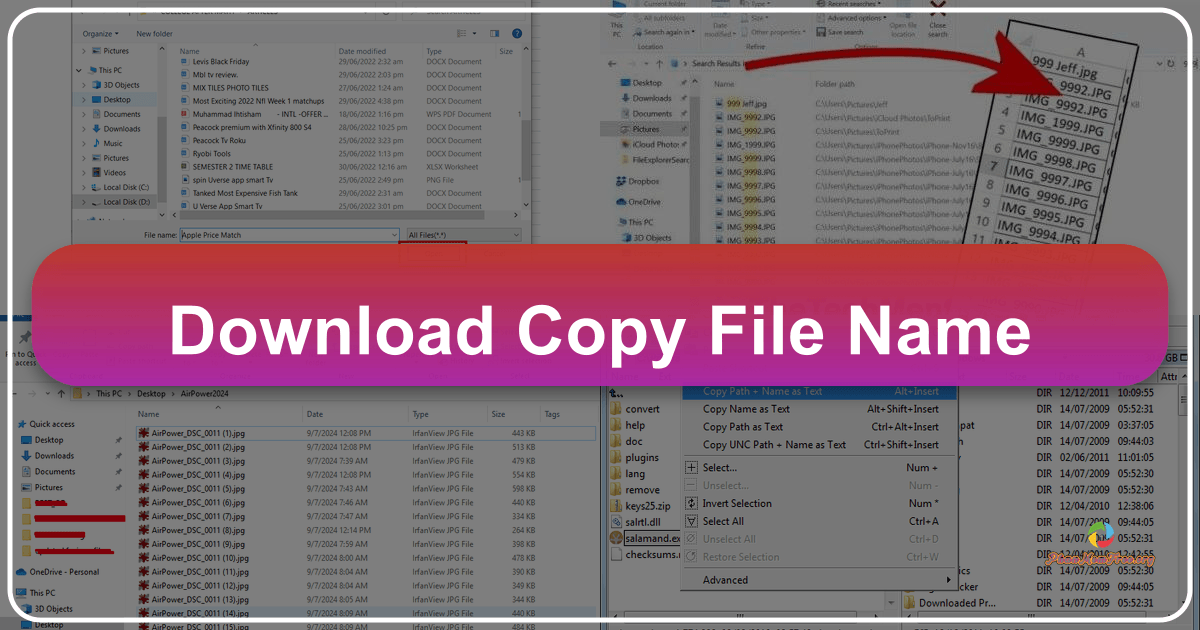Screen dimensions: 1200x630
Task: Click the keys25.zip archive icon
Action: point(614,503)
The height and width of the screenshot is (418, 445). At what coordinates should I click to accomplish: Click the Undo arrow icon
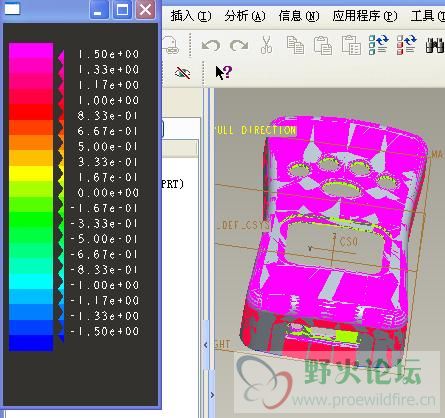tap(211, 45)
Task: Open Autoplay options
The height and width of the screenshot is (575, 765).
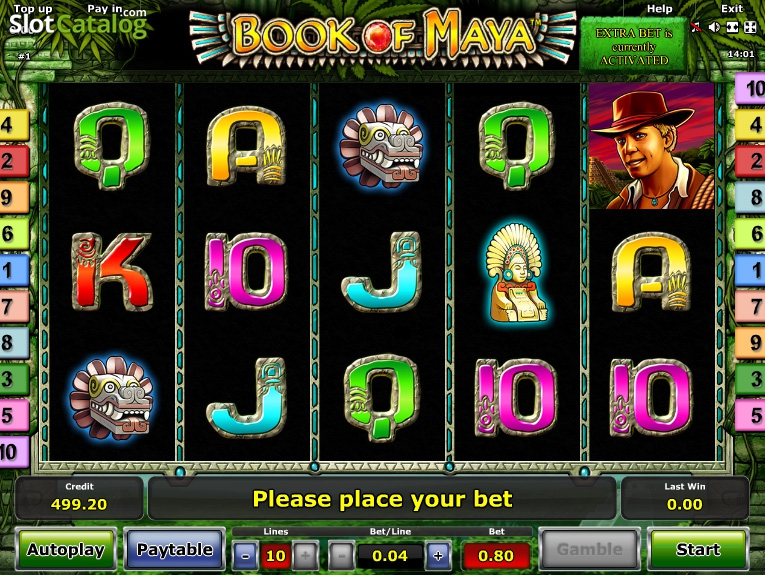Action: (x=66, y=549)
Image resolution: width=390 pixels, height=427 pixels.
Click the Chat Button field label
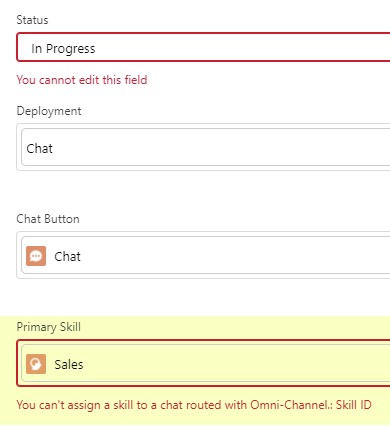pos(48,219)
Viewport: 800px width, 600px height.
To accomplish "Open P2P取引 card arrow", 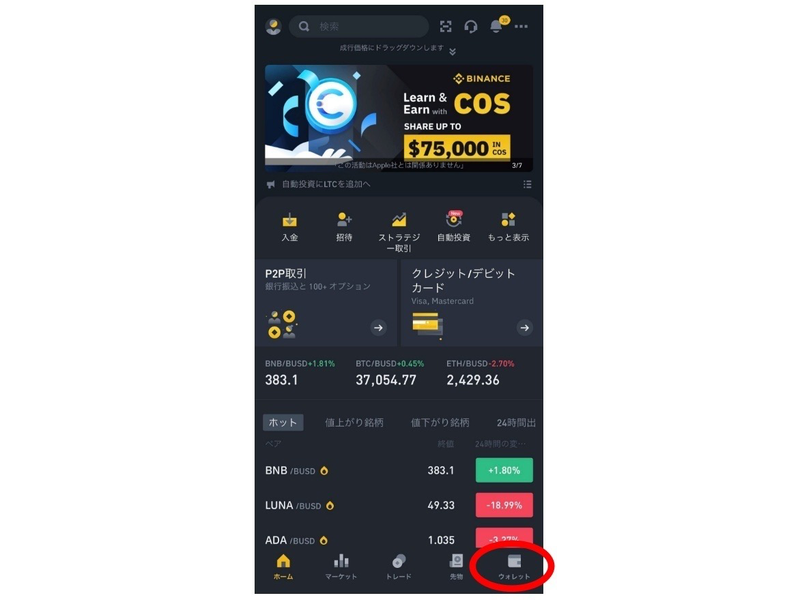I will coord(379,328).
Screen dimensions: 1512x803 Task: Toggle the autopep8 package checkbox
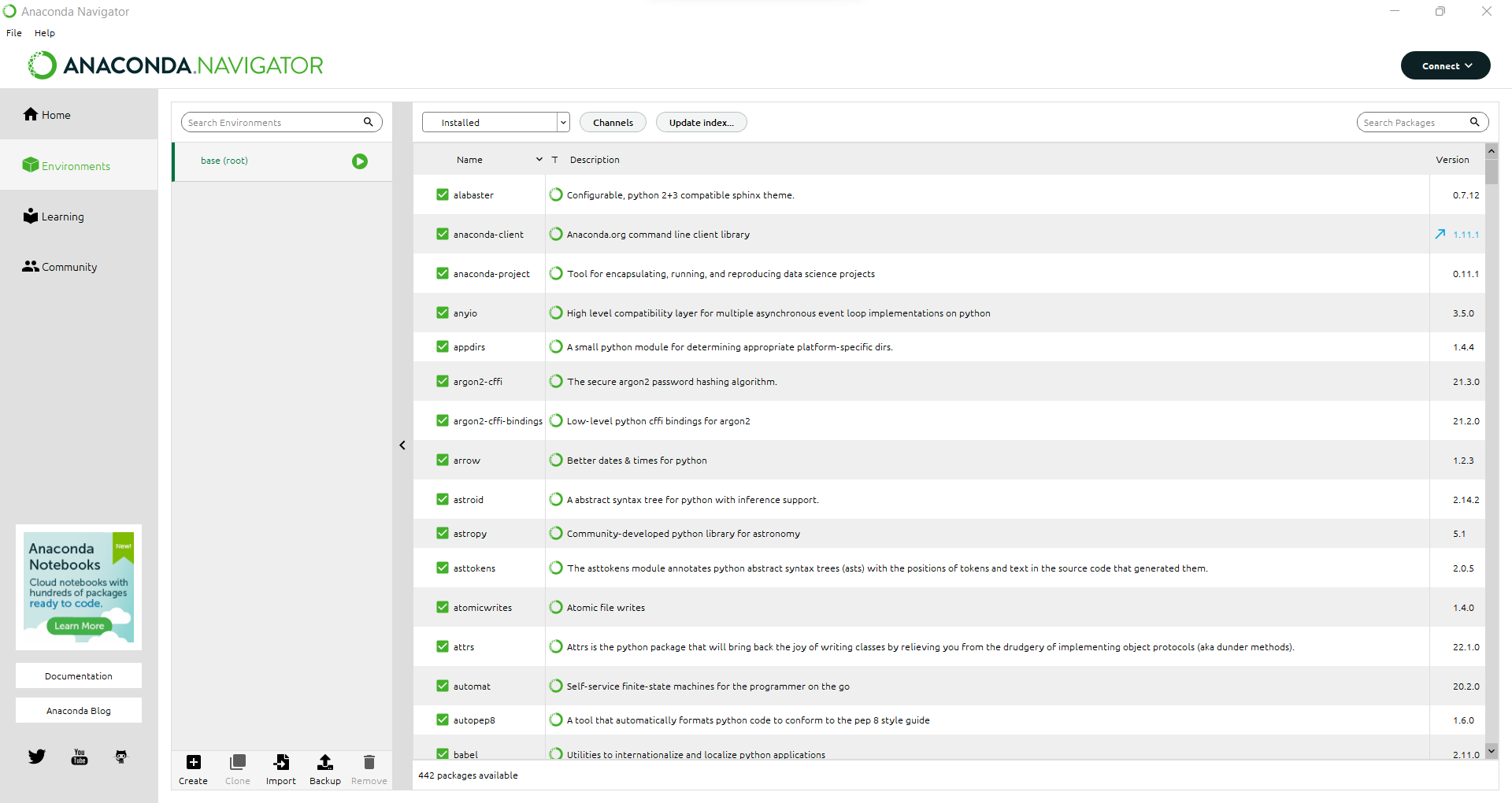coord(443,720)
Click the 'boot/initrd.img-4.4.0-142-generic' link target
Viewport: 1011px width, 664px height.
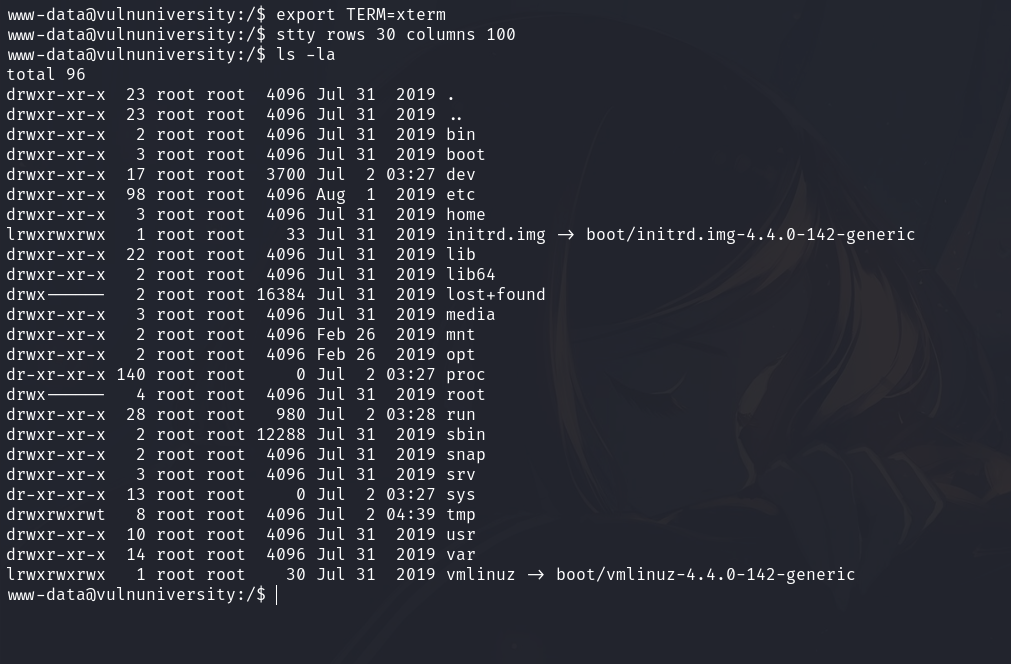point(750,235)
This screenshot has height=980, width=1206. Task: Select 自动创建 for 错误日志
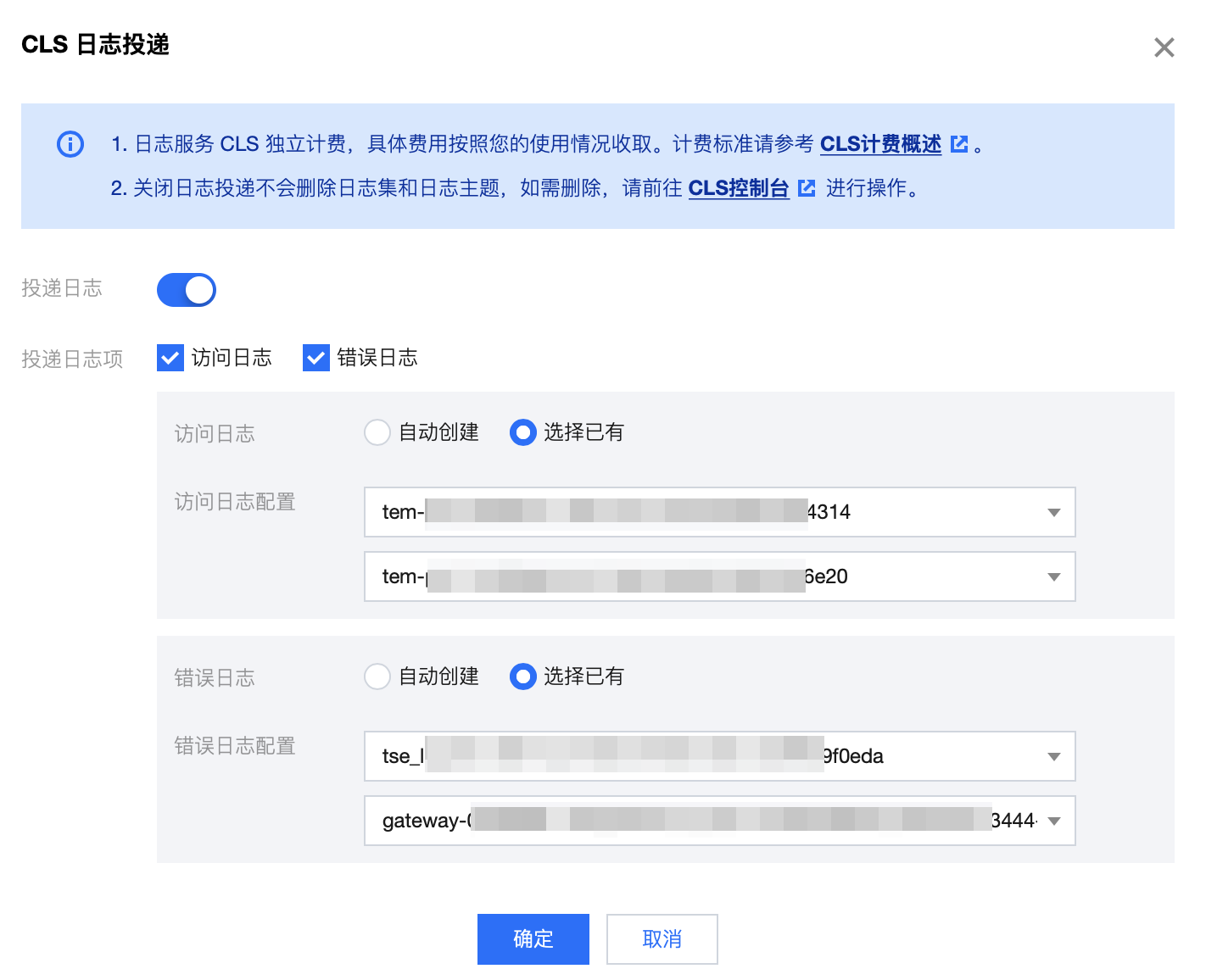(x=377, y=677)
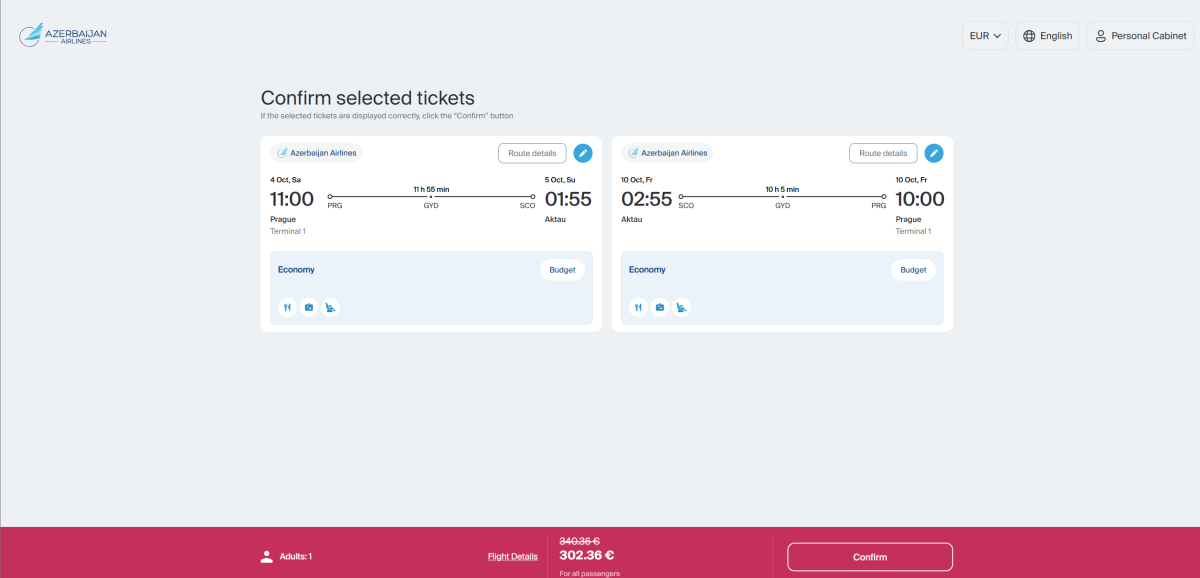The width and height of the screenshot is (1200, 578).
Task: Open the Flight Details link
Action: click(512, 557)
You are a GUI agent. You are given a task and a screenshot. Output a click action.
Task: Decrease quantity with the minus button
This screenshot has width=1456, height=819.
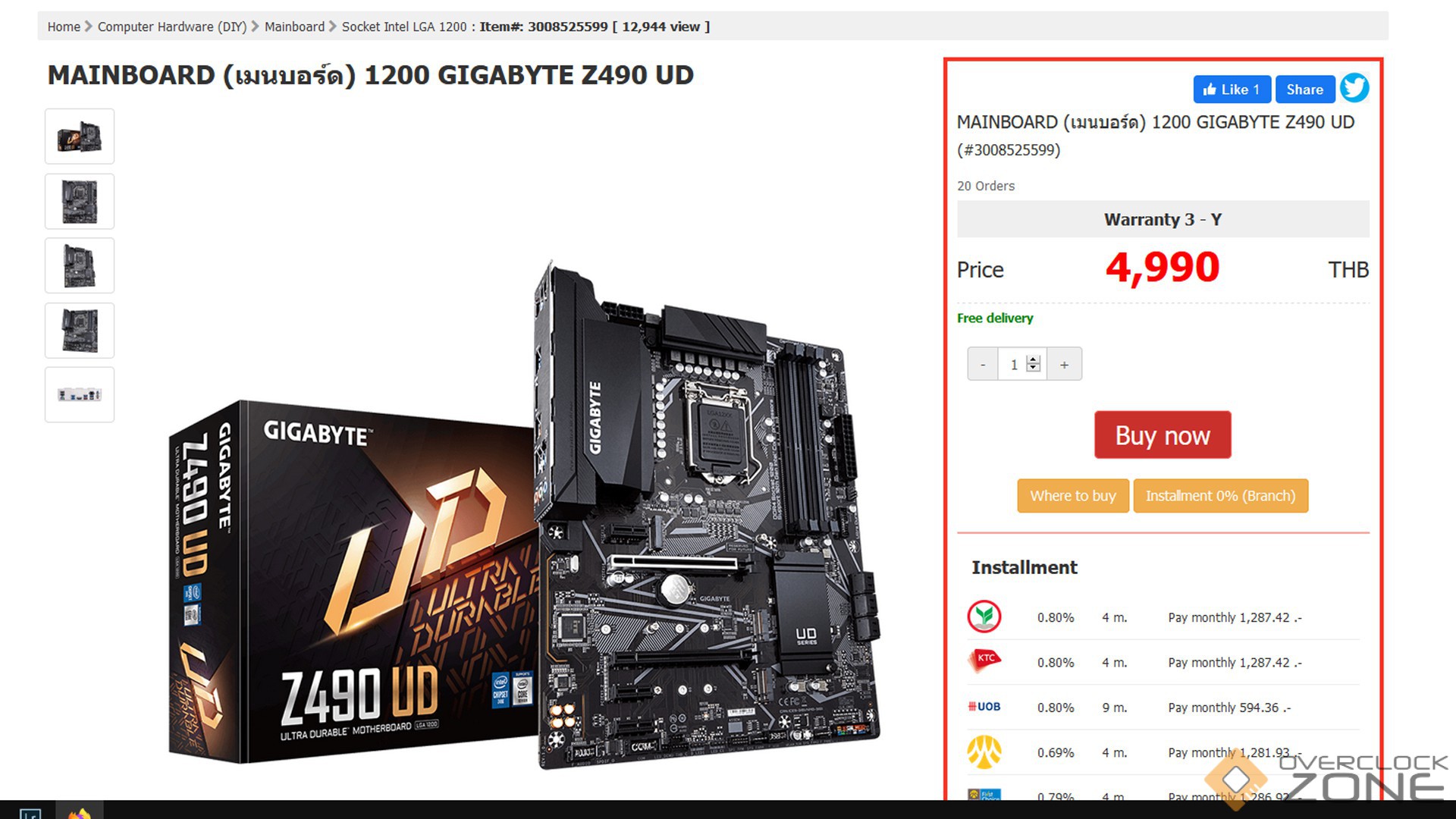(x=983, y=365)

Task description –
With the pictures left out, copy exactly the lines from the line holding "This screenshot has height=980, width=1206." through the final line of the records, including both.

Task answer –
This screenshot has height=980, width=1206. Task: Select 自动创建 for 错误日志
(x=377, y=677)
The width and height of the screenshot is (1200, 578).
Task: Open the Flight Details link
Action: click(512, 557)
You are a GUI agent. You are given a task and a screenshot. Output a click action.
Task: Decrease quantity with the minus button
This screenshot has width=1456, height=819.
(x=983, y=365)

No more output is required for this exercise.